* **TASK PROMPT**: Only the count is wanted here: how many lines of the entries hold the string "column"?

Records from a dataset:
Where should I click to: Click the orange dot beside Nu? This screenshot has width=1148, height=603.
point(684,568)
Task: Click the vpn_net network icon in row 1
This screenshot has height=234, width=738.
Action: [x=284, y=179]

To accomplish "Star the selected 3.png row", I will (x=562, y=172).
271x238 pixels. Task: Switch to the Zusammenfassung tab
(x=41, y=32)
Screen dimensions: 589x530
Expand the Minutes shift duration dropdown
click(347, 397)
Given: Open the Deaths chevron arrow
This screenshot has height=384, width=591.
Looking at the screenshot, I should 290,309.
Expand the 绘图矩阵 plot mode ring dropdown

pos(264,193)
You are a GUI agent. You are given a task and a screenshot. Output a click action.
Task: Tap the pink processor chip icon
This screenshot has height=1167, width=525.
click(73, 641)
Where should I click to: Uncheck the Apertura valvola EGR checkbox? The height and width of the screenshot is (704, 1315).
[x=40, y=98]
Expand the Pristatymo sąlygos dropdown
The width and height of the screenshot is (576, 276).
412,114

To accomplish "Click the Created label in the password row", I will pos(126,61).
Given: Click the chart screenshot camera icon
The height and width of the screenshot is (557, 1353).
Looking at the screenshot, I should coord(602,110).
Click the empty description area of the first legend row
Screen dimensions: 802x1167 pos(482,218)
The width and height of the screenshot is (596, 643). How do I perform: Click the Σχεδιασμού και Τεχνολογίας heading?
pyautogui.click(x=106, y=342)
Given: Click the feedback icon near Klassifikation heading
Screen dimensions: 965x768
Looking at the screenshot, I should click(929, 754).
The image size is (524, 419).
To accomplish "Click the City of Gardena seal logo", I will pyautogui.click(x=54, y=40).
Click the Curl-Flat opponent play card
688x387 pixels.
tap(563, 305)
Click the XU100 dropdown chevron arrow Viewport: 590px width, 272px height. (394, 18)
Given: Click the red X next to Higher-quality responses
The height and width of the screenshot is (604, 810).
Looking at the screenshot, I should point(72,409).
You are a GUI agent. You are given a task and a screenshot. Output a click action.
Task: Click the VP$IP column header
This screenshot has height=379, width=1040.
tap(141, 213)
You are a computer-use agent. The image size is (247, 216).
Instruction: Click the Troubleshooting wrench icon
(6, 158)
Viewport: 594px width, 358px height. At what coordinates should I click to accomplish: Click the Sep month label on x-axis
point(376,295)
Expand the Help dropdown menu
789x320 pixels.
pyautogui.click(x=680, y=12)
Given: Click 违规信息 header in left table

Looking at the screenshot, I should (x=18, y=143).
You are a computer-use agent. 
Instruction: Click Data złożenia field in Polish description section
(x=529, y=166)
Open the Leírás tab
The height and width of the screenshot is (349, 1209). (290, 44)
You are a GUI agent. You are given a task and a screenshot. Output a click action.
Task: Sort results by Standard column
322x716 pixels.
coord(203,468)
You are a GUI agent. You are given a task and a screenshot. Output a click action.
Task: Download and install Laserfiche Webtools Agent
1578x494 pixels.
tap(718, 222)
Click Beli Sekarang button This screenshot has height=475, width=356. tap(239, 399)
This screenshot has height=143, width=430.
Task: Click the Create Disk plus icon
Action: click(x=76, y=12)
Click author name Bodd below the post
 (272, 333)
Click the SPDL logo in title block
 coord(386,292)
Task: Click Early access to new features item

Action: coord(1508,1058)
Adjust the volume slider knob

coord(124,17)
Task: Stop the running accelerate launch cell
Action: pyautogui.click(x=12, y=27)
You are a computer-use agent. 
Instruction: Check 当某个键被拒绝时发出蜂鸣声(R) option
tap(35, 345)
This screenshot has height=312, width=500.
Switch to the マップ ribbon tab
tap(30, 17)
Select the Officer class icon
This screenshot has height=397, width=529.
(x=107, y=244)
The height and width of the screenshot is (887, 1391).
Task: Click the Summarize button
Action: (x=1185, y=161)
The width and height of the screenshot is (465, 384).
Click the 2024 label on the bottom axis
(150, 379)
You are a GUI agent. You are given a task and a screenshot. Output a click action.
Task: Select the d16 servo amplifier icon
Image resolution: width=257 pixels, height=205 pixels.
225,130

* **SOLUTION BELOW**: 2